Elle vit généralement entre 0 et 40 mètres de profondeur. Là où l’eau est la plus chaude. “À partir de 28 degrés, les faisceaux de l’herbier de posidonie meurent", explique l’océanographe. Et sans faisceaux, pas de photosynthèse, donc pas de vie. 
 

Sans avoir à atteindre ce seuil critique à quelques mètres de profondeur, le réchauffement de l’eau a des conséquences indirectes et néfastes sur l’herbier de posidonie. 

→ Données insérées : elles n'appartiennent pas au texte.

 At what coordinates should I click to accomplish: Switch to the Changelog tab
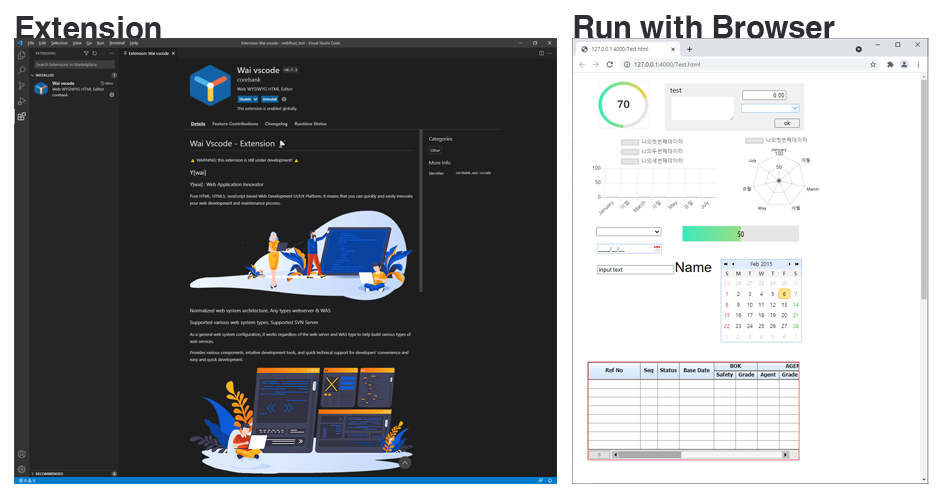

L’herbier de posidonie stresse aussi

Favorisée par la hausse des températures, la prolifération d’épiphytes est un risque supplémentaire. On les reconnaît à la forme de mousse qu'ils prennent une fois agglutinés sur les plantes sous-marines. Ces petits organismes, souvent des algues, s’amassent sur les herbiers de posidonie et recouvrent leurs faisceaux, empêchant la photosynthèse. “On le constate souvent à la fin de l’été. Cette année, début août, les herbiers sont plus recouverts que d’habitude”, constate Lovina Fullgrabe. 
 

La chaleur sous l’eau est également une source de stress importante pour les herbiers de posidonie. Il modifie leurs habitudes, allant même jusqu’à causer leur mort. “Pour moi, ce stress est ce qu’il y a de plus dangereux. Il engendre une floraison plus importante, une diminution de la croissance et une hausse de la mortalité. Même sur terre, quand un arbre donne beaucoup de fruits, il le fait souvent dans un dernier effort avant de mourir. C’est un signal”, détaille l’océanographe. 
 

Pour l’heure, seule la température à la surface subit une forte hausse. Mais si le phénomène persiste et s’intensifie, il pourrait concerner les couches inférieures. “Dans la baie de Calvi, la température à 100 mètres de profondeur reste stable depuis des années à 14 degrés. Le jour où il commence à faire chaud dans les grandes profondeurs, à partir de 1 000 mètres, ça va devenir extrêmement compliqué”, confie Lovina Fullgrabe.